Department of Surgery, Scott & White Memorial Hospital, Texas A&M Health Science Center, College of Medicine, 600 South 25th Street, Temple, TX 76504, United States.
Diabetes Res Clin Pract. 2010 Sep;89(3):224-6. doi: 10.1016/j.diabres.2010.05.025. Epub 2010 Jun 26.
To evaluate the effectiveness and safety of percutaneous tenotomy of the flexor digitorum longus to heal neuropathic ulcers on the tip of the toe.
We retrospectively reviewed a cohort of 48 patients with 58 tenotomy procedures with diabetes related neuropathy and ulceration at the tip of the toe. Subjects were treated with tenotomy of the flexor digitorum longus. We then evaluated healing of the ulceration and any adverse events including recurrence, infection, healing failure, and amputation.
98.3% of the ulcerations healed. Mean ulcer healing time was 40+/-52 days. 12.1% had a recurrence of ulceration at the same site. Mean time to recurrence was 13.9 months. Five percent had post-operative soft tissue infection. Two patients had amputation of the digit; both had pre-existing osteomyelitis. Mean follow up was 28 months.

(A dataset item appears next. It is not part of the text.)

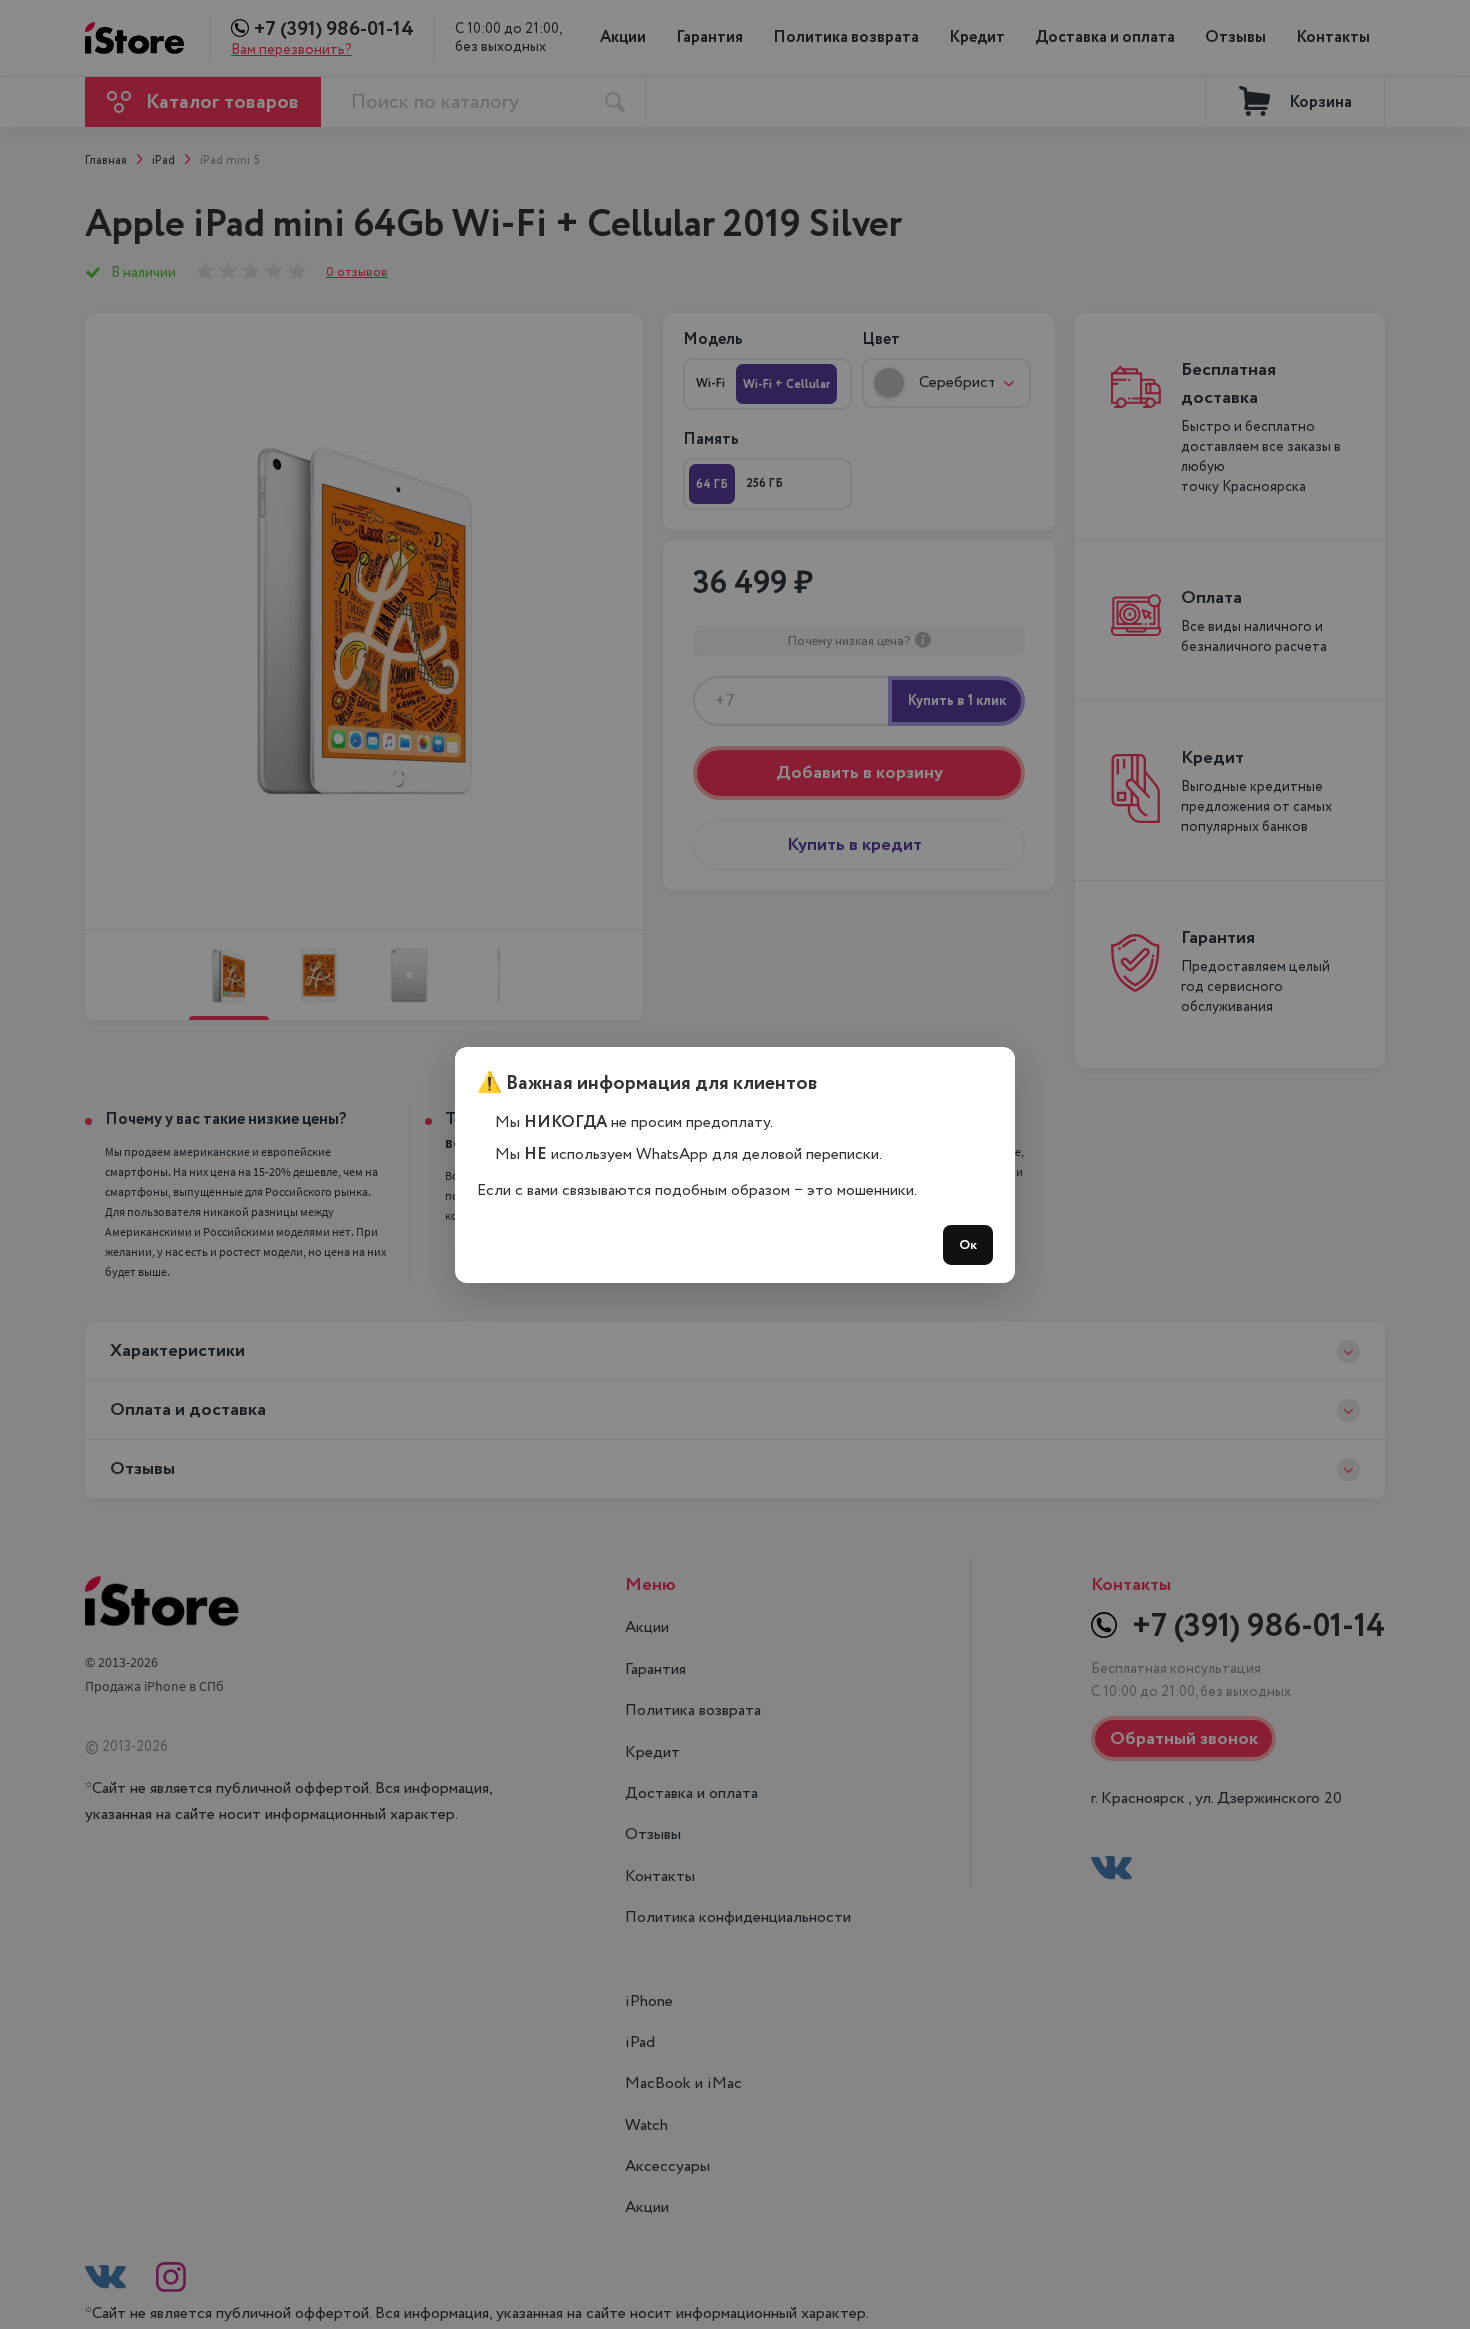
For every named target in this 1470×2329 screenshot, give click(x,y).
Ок (968, 1245)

Flexor tenotomy is a safe, simple procedure, which can enhance patients' healing potential with very little risk.
评估经皮踇长屈肌腱切断术治疗糖尿病神经病变性趾端溃疡的有效性和安全性。
我们回顾性分析了 48 例糖尿病相关神经病变并伴有趾端溃疡的患者,共进行了 58 次踇长屈肌腱切断术。对所有患者均行踇长屈肌腱切断术治疗,观察溃疡愈合情况以及是否出现不良事件,包括复发、感染、愈合失败和截肢。
98.3%的溃疡愈合。平均溃疡愈合时间为 40+/-52 天。12.1%的患者同一部位溃疡复发,复发的平均时间为 13.9 个月。5%的患者术后出现软组织感染。2 例患者行截趾术,均合并骨髓炎。平均随访时间为 28 个月。
踇长屈肌腱切断术是一种安全、简单的手术,可以增强患者的愈合潜能,风险极小。